Live Science · 23 Jun 2026 04:00

One underlying cause of inflammatory bowel disease pinpointed in new study

Autoantibodies may be disabling one of the body's anti-inflammatory brakes in some IBD patients, a new study finds.

The causes of inflammatory bowel disease (IBD) are poorly understood, but now, scientists have pinpointed a runaway immune response that may underlie the condition in some patients.

IBD, which is characterized by chronic inflammation in all or part of the digestive tract, affects millions of people worldwide. Its principal forms are Crohn's disease, which can occur at any point of the gastrointestinal tract, and ulcerative colitis, which affects only the colon and rectum.

While IBD patients may experience similar inflammation, the underlying cause may be different. Understanding those differences could potentially unlock new, targeted angles for treatment, researchers concluded in the new study.

"Identifying these patients early could eventually allow clinicians to move more quickly toward therapies that address the specific mechanism of disease rather than relying on a trial-and-error sequence of medications," Dr. Brad Pasternak, medical director of the IBD Clinic at Phoenix Children's Hospital, who was not involved in the work, told Live Science in an email.

A potential subtype of IBD

The genetics of IBD are complex, with past studies linking the condition to 300 "hotspots" throughout the genome. The strongest known genetic risk factor for ulcerative colitis is a gene variant called HLA-DRB1*01:03, but how this variant contributes to IBD has been unclear.

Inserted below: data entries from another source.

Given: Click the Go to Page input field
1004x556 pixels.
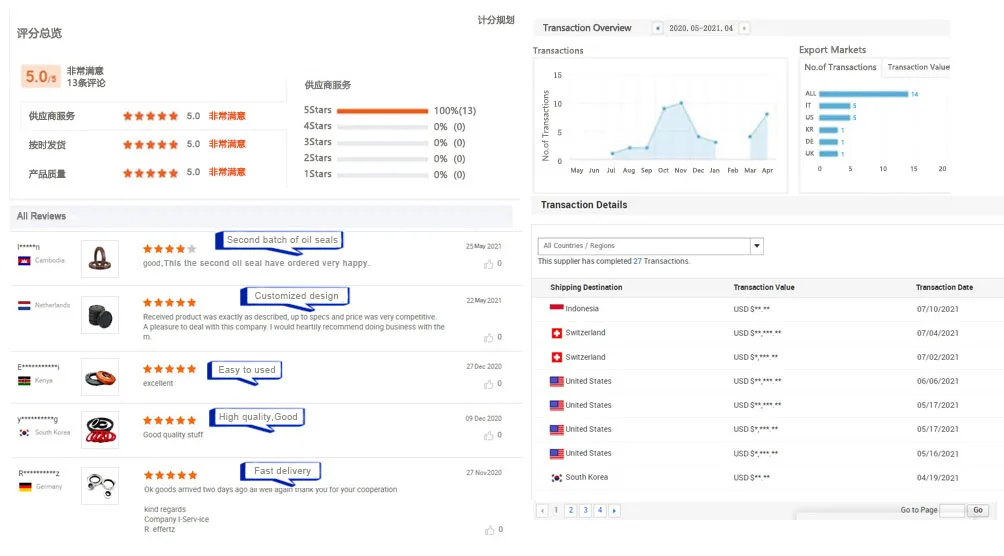Looking at the screenshot, I should [952, 510].
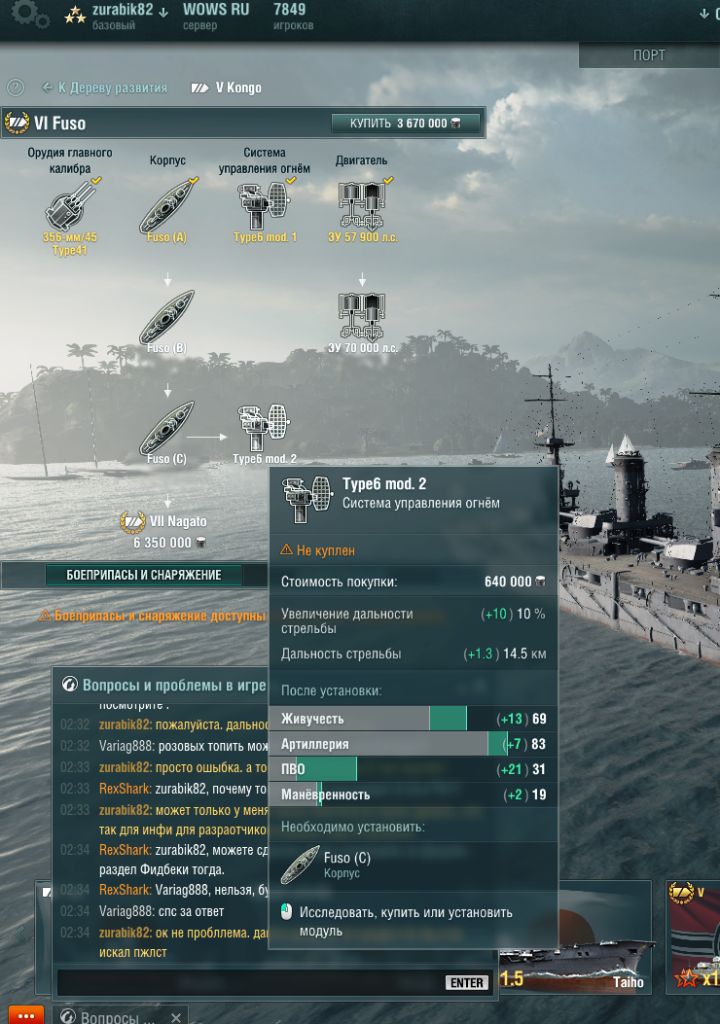Go back via К Дереву развития link
This screenshot has width=720, height=1024.
[105, 88]
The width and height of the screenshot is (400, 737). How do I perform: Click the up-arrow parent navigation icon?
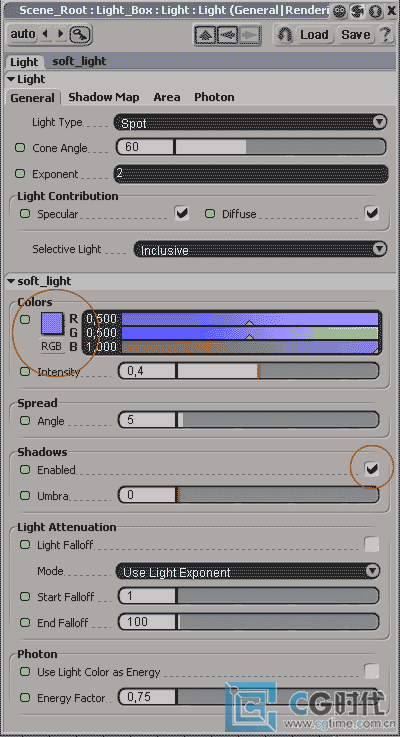pyautogui.click(x=206, y=35)
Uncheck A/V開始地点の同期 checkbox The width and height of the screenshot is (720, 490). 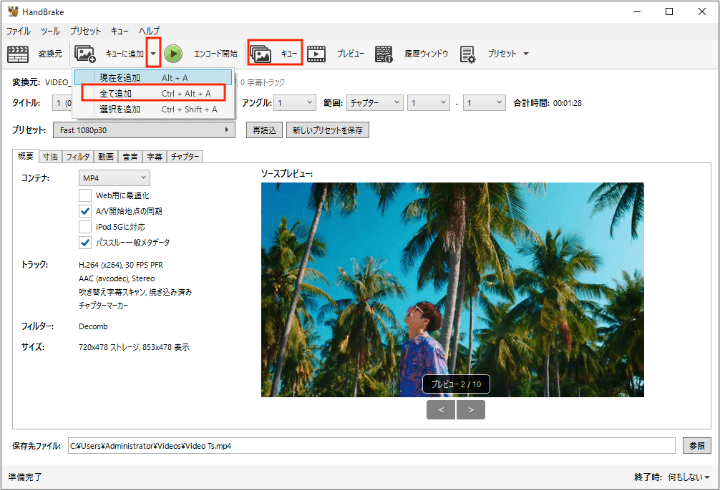pyautogui.click(x=85, y=211)
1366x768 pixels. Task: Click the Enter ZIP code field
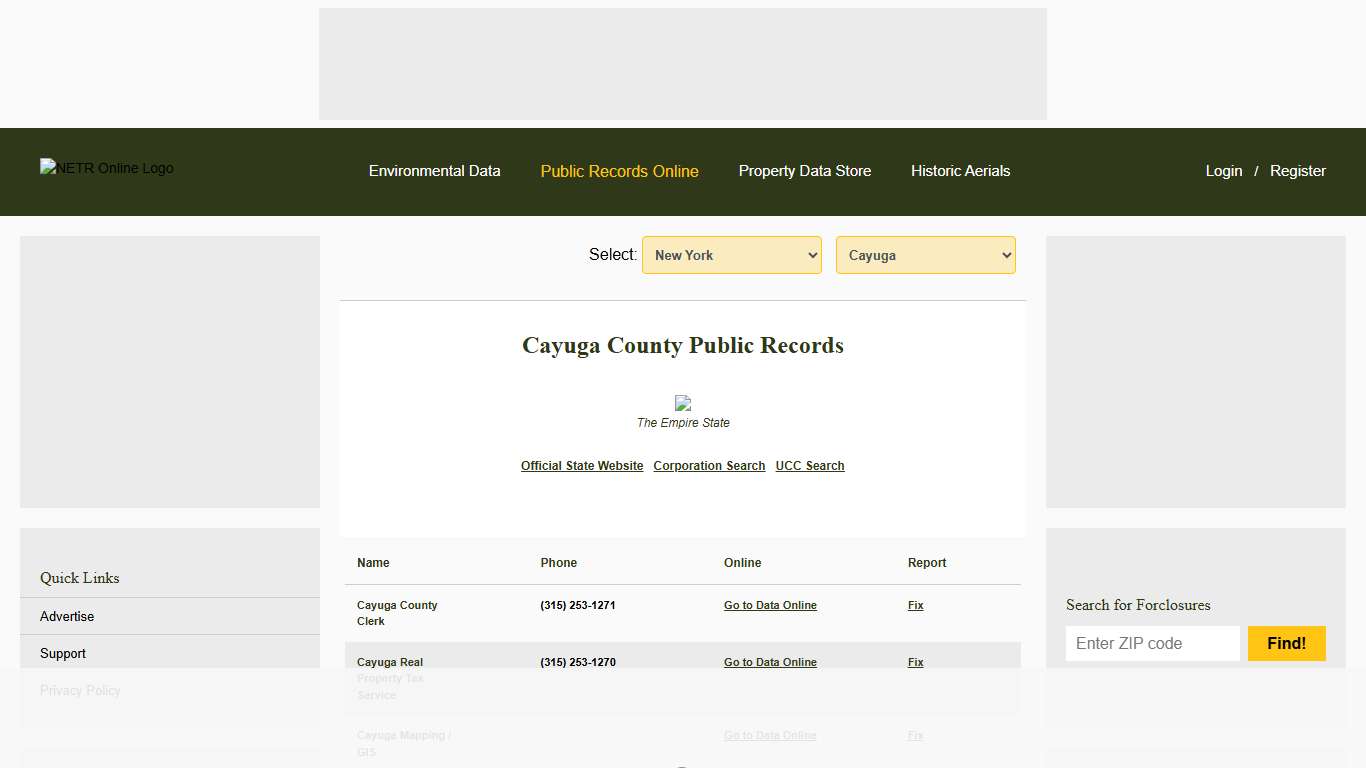click(1152, 643)
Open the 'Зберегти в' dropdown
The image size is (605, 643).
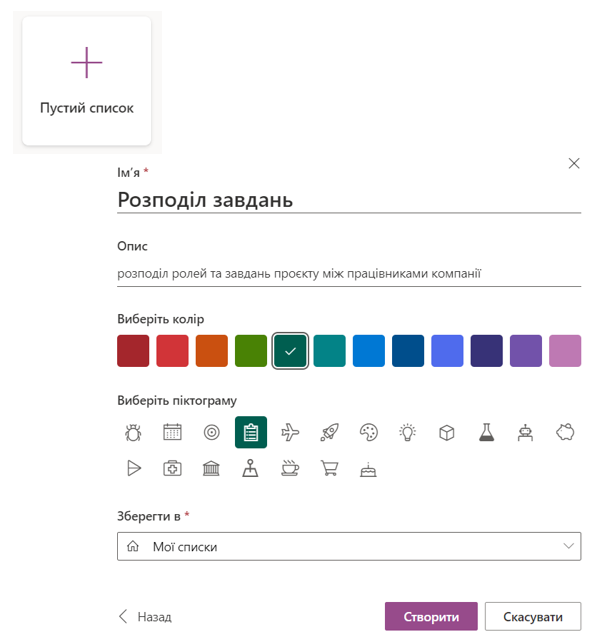click(x=349, y=546)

The new study, published June 10 in The New England Journal of Medicine, helps connect the dots.

A major clue had emerged in previous research by the same team, which tested the blood of two children with IBD. The kids had autoantibodies — immune proteins that target the body itself rather than germs — that were neutralizing a key anti-inflammatory protein called interleukin-10 (IL-10).

IL-10 normally works by inhibiting the secretion of pro-inflammatory proteins, so patients whose bodies block IL-10 are effectively releasing a brake that should be holding off inflammation, Pasternak said.

The researchers suspected that these autoantibodies could be one factor causing IBD. In their latest study, they sought to find out whether more IBD patients had the same autoantibodies.

The study included data from over 4,900 people with IBD and over 1,000 without the condition. Using two separate lab tests, the researchers analyzed blood samples from both groups, finding the autoantibody in 173 of the IBD patients, or about 3.5%. The autoantibody was virtually absent from the blood of the comparison group.

Then, in lab experiments, the team exposed immune cells to blood from the IBD patients who carried the autoantibody. This lowered the amount of IL-10 while triggering a pro-inflammatory response.

Study co-author Dr. Holm Uhlig, a pediatric gastroenterologist at the University of Oxford, told Live Science that identifying what drives the formation of the autoantibodies will be "a question of intense interest." For now, though, their data suggests that patients carrying HLA-DRB1*01:03 are far more likely to have autoantibodies blocking IL-10 than those without the variant.

Historically, the variant has been associated with severe IBD that can require major surgery to treat. "Currently, autoimmune responses are not at all part of the therapeutic repertoire, and that's why we feel it's a relevant study," Uhlig said.